• [Problem to work on] Only lines holding the string "computer" are wanted; copy each one from the material.

• [Information given]
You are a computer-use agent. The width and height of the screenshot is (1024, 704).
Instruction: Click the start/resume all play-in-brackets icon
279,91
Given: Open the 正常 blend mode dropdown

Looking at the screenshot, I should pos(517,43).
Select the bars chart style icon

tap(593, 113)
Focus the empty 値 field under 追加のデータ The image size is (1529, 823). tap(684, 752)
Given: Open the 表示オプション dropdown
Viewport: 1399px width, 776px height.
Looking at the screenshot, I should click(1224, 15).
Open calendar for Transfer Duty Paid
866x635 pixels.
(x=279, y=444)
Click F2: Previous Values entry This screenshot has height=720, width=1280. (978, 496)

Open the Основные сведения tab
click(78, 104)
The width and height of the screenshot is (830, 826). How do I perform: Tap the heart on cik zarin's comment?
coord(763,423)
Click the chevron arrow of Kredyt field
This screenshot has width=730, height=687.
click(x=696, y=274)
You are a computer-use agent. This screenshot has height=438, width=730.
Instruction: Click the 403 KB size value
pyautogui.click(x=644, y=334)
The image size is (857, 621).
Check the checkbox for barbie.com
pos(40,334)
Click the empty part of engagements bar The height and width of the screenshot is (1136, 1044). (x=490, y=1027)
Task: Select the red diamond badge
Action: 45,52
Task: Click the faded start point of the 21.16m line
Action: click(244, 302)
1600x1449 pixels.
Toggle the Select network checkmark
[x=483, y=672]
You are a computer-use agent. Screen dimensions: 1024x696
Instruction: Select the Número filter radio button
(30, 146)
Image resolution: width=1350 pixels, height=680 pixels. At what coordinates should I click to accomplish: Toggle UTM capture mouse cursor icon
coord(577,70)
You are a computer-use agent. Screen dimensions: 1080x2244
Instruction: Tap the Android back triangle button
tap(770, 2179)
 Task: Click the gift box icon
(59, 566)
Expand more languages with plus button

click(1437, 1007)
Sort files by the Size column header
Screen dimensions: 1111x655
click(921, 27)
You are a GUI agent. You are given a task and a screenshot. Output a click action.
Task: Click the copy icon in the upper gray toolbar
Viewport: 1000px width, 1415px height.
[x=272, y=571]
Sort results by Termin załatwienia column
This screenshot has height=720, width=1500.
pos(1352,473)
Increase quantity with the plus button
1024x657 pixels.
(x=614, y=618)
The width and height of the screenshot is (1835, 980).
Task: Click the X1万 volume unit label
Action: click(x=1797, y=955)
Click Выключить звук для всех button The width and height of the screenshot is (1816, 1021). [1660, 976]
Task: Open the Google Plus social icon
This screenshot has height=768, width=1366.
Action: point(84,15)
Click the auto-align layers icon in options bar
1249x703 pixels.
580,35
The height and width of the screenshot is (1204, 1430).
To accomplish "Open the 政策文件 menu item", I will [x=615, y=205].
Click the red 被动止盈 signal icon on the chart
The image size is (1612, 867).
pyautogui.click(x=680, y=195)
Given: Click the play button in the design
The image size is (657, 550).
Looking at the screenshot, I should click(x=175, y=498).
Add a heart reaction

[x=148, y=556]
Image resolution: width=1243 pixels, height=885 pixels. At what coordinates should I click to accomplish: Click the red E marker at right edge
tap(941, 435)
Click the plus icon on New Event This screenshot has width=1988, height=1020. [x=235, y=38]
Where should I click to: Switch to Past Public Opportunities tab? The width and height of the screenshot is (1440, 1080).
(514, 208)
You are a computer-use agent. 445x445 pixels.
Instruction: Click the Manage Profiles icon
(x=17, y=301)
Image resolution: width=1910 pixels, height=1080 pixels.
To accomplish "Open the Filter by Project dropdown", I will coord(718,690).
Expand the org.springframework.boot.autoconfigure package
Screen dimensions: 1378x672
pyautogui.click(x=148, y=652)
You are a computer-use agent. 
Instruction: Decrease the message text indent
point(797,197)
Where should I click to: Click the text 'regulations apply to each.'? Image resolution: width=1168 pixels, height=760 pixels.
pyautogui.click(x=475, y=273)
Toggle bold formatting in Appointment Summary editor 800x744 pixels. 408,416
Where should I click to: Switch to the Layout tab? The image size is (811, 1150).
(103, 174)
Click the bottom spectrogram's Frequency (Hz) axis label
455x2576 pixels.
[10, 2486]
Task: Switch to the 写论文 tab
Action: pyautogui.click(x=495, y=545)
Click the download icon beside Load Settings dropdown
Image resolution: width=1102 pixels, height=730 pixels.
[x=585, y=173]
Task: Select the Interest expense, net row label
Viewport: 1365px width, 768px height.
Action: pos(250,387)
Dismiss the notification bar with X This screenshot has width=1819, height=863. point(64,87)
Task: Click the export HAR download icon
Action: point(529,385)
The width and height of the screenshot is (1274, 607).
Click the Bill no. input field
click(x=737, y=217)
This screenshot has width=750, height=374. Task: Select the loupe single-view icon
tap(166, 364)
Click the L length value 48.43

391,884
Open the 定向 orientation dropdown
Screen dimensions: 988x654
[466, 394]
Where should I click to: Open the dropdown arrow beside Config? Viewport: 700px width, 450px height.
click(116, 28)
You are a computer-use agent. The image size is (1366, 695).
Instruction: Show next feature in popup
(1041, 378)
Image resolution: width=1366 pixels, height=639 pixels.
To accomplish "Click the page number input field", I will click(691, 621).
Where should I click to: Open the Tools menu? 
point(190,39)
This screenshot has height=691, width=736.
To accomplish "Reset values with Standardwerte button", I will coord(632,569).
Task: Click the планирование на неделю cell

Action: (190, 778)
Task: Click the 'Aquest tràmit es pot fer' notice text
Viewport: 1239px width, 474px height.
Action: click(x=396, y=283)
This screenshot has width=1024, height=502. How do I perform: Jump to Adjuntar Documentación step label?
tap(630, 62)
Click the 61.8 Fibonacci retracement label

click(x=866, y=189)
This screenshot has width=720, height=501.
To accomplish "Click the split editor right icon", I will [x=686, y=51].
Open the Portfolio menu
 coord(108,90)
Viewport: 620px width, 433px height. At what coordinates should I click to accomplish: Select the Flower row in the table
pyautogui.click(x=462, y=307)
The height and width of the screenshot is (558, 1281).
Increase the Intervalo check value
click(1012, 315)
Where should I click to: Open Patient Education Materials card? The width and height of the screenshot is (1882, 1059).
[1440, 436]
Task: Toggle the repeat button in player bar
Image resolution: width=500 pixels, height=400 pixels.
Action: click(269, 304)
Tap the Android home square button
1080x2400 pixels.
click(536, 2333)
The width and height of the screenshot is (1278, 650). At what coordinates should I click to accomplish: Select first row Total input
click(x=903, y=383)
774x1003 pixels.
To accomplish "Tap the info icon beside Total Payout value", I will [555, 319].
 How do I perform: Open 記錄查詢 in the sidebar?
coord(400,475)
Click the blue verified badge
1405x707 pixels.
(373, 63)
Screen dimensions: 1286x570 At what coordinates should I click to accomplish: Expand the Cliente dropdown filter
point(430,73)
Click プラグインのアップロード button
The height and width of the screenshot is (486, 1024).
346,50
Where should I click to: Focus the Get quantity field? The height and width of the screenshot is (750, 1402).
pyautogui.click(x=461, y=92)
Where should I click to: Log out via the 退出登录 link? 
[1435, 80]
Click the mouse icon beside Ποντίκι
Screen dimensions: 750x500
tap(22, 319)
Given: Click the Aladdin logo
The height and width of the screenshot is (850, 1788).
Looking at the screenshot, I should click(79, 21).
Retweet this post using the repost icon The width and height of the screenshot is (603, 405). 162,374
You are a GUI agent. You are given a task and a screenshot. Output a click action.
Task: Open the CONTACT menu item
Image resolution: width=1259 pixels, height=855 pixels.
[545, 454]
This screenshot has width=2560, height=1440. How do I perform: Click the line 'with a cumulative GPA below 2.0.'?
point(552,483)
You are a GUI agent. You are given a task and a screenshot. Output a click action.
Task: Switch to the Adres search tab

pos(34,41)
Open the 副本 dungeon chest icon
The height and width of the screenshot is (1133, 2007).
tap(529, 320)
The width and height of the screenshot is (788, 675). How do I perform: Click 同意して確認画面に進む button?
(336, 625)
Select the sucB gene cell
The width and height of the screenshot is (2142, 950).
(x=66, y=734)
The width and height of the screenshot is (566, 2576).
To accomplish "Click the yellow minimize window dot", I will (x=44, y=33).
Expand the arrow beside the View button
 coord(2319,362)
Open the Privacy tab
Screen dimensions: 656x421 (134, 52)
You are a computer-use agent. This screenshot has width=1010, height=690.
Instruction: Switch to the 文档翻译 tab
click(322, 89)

• [Reply to the task]
You are a computer-use agent. The width and height of the screenshot is (1024, 704).
You are a computer-use agent. This screenshot has height=438, width=730.
You are a computer-use agent. Screen dimensions: 1024x696
You are a computer-use agent. Screen dimensions: 1080x2244
You are a computer-use agent. 445x445 pixels.
You are a computer-use agent. 
You are a computer-use agent. The image size is (1366, 695).
You are a computer-use agent. This screenshot has width=1010, height=690.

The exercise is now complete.